Short exercise:
In these rows, substitute "drop-down menu" for every "dropdown" and leave everything else unchanged. Don't include the pictures in your answer.

** START Provided records **

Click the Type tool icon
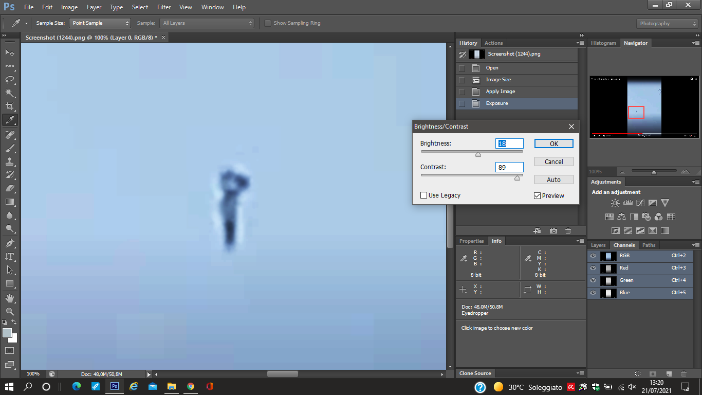This screenshot has width=702, height=395. [10, 256]
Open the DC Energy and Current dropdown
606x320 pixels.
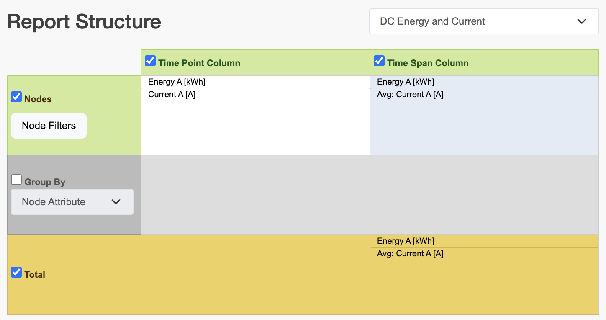484,21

** END Provided records **

Final answer:
Click the Type tool icon
This screenshot has width=702, height=395. [10, 256]
Open the DC Energy and Current drop-down menu
606x320 pixels.
484,21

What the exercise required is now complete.